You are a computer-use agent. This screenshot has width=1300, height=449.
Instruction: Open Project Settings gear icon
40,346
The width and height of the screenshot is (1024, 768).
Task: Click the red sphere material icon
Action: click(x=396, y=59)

****************************************

» **Task details**: Report how many lines in the records above contain the word "icon". Give only the number.

» **Task solution**: 2